Les restrictions liées à la stratégie de lutte contre le coronavirus avaient fini par faire montrer la vulnérabilité des Sénégalais, les plus fragiles économiquement en particulier. Beaucoup de manifestants criaient leur colère face aux difficultés de la vie, des enseignes françaises de supermarchés furent pillés.
Le mois d’août a exposé la vulnérabilité d’une bonne partie des quartiers de la grande banlieue de Dakar, face aux inondations, qui déjà en 2020 étaient sujets de polémique. Des centaines de personnes étant obligées d’abandonner leur logement envahis par les eaux de pluie. C’est donc dans cette atmosphère globale que l’ensemble des acteurs, industriels, producteurs, associations de commerçants, associations de défense des consommateurs se sont réunis autour du ministre du Commerce et de ses services.
La pauvreté au centre des débats et des manifestations
La veille de la rencontre, le ministre des Finances, Abdoulaye Daouda Diallo, annonçait la couleur en communiquant sur la suspension, à la demande du ministère du Commerce, de la taxe conjoncturelle à l’importation appliquée sur le sucre raffiné importé, sur une durée de 45 jours. Toutefois, les commerçants tardent à répercuter la baisse demandée par le ministre au prétexte qu’ils n’ont pas encore épuisé le stock acheté au prix fort. Les produits se situent par conséquent à un niveau très élevé par rapport au niveau de vie des Sénégalais.

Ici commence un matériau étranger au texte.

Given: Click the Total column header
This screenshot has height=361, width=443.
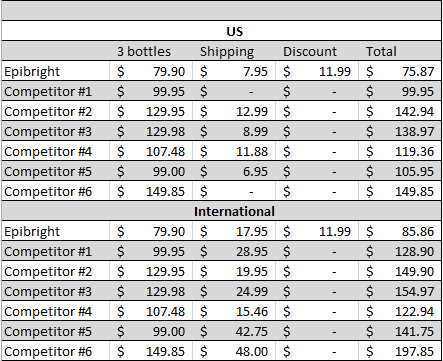Looking at the screenshot, I should coord(400,51).
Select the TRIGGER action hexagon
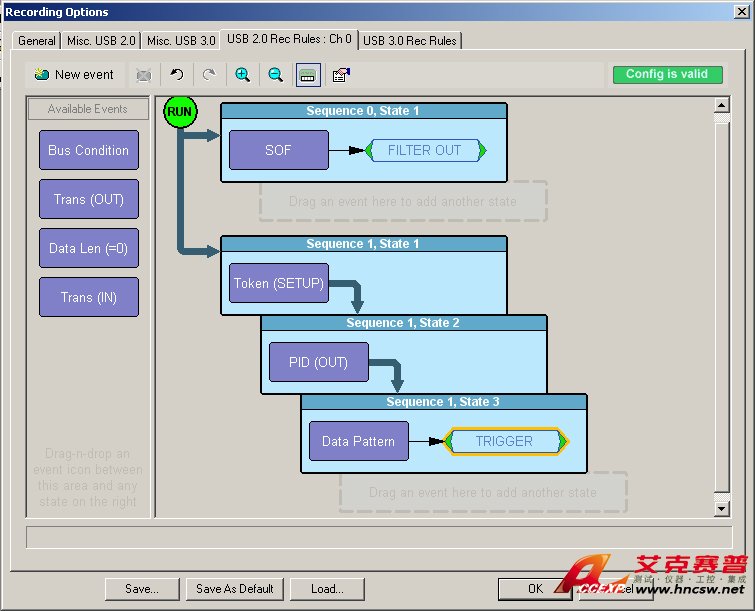This screenshot has width=755, height=611. pos(505,441)
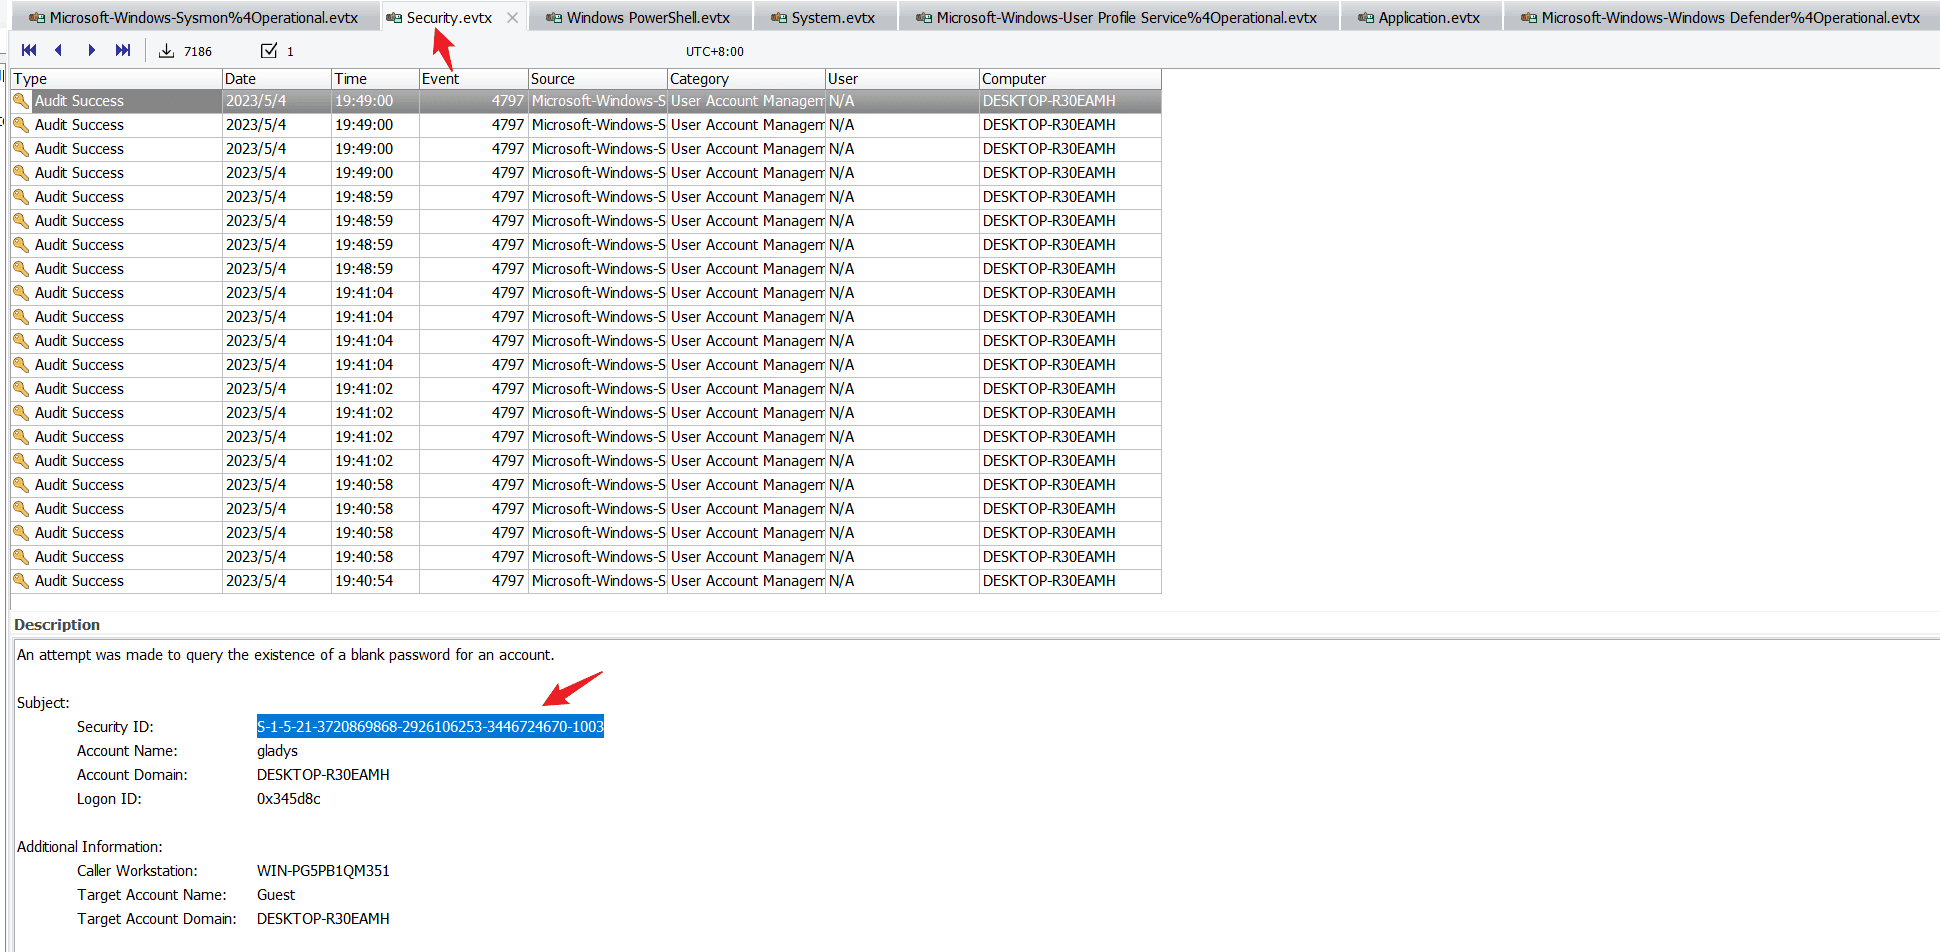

Le lundi, l’ADSD a publié un rapport des enquêtes de suivi de la pauvreté, intitulé Enquête harmonisée sur les conditions de vie des ménages. Le rapport indique que la pauvreté a reculé en valeur relative passant de 42,8% en 2011 à 37,8% en 2018-2019. Toutefois, en valeur absolue, le nombre de pauvres a augmenté allant de 5 832 008 personnes en 2011 à 6 032 379 en 2018-2019. C’est cette évolution que retiennent les pourfendeurs du résident Macky Sall, qui fustigent l’inefficacité du gouvernement à lutter contre la pauvreté et à combattre l’inflation.

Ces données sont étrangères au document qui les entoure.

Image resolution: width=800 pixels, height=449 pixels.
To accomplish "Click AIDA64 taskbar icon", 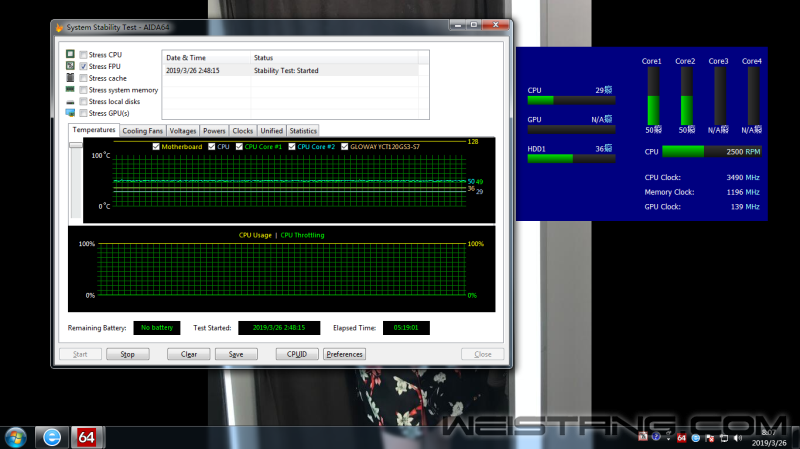I will point(86,437).
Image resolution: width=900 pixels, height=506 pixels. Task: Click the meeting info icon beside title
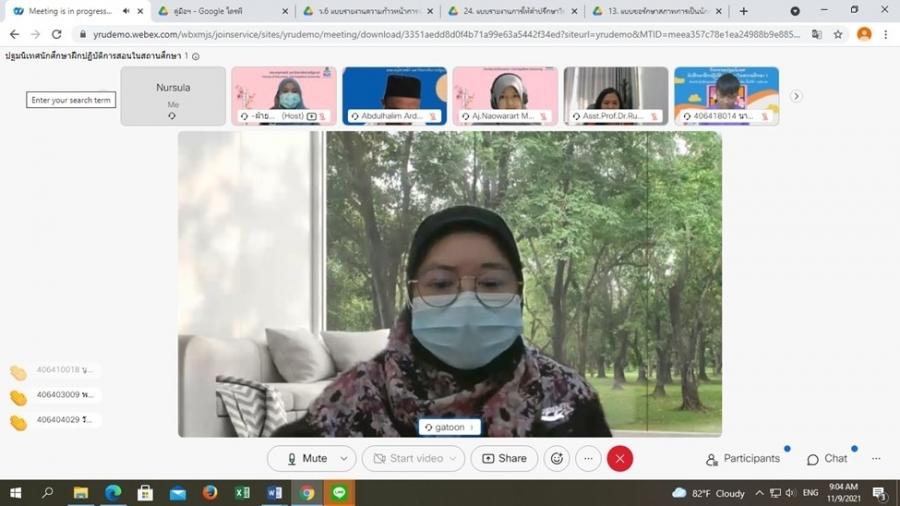[x=195, y=56]
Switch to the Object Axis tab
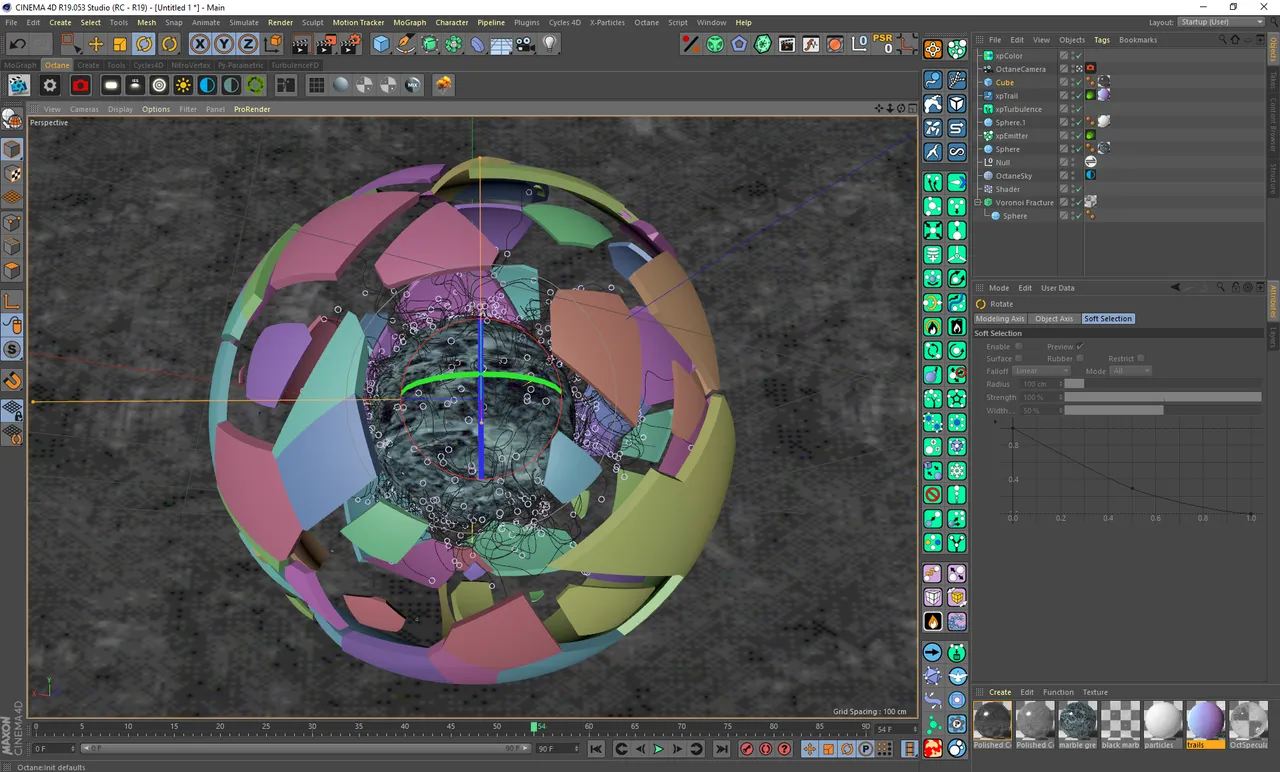 coord(1053,319)
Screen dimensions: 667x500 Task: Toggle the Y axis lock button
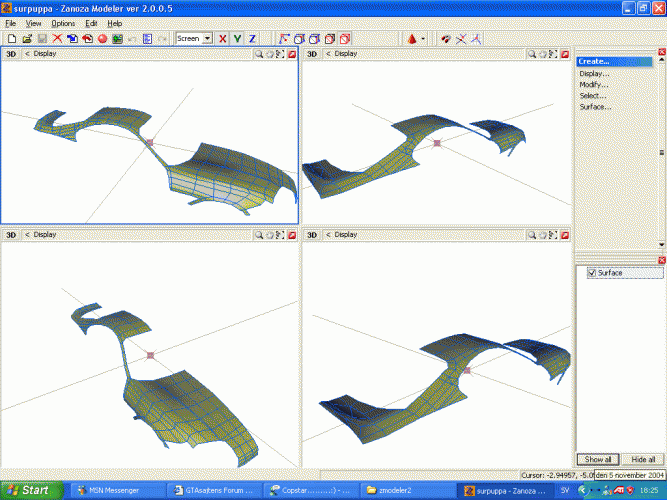[x=237, y=38]
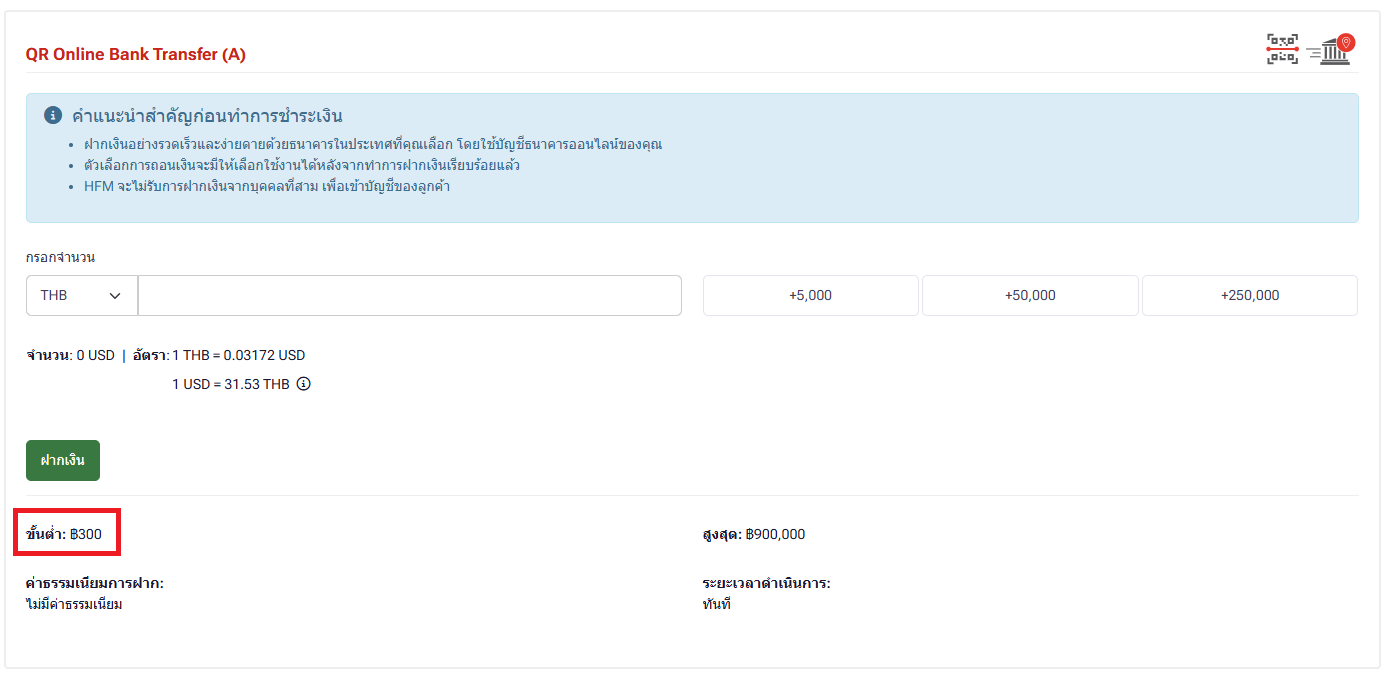Open the THB currency dropdown

pyautogui.click(x=81, y=296)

Une manifestation pacifique a été programmée dans ce sens dans la grande banlieue de Dakar, à Guédiawaye, le vendredi 10 septembre par des mouvements activistes qui dénoncent la « vie chère » avec, pêle-mêle, des slogans sur le prix des loyers immobiliers, des produits de base, des transports, etc. Interdite, elle fut reportée au dimanche 12 septembre. Très tôt le matin, les grands axes de la capitale furent cernés par les forces de l’ordre qui filtraient les entrées. Avant même de commencer, plusieurs organisateurs de la manifestation interdite par le préfet de Guédiawaye furent arrêtés. Ainsi, en est-il de Guy Marius Sagna, l’homme de tous les combats sociaux, responsable de FRAPP-France Dégage.
La réaction du gouvernement : créer encore plus d’emploi et lutter contre l’inflation
Cette affaire de hausse des prix est une sérieuse épine dans le pied du gouvernement sénégalais, qui doit convaincre de la pertinence de ses décisions économiques et sociales prises depuis les graves évènements de mars. Les Sénégalais attendent de voir se concrétiser les recommandations du Conseil présidentiel pour l’emploi et l’insertion professionnelle des jeunes, tenu le 22 avril, pour répondre aux préoccupations soulevées lors de ces évènements et du programme de recrutement de masse dénommé Xëyu Ndaw Ñi (« l’emploi des jeunes », en wolof) qui a été adopté lors ce conseil. Rappelons que ce programme est estimé à 450 milliards de francs CFA, dont 150 milliards pour cette année. Il doit permettre le recrutement de 65 000 jeunes, sur l’ensemble du territoire national, dans les activités d’éducation, de reforestation, de reboisement, d’hygiène publique, de sécurité, d’entretien du réseau routier et de pavage des villes, entre autres.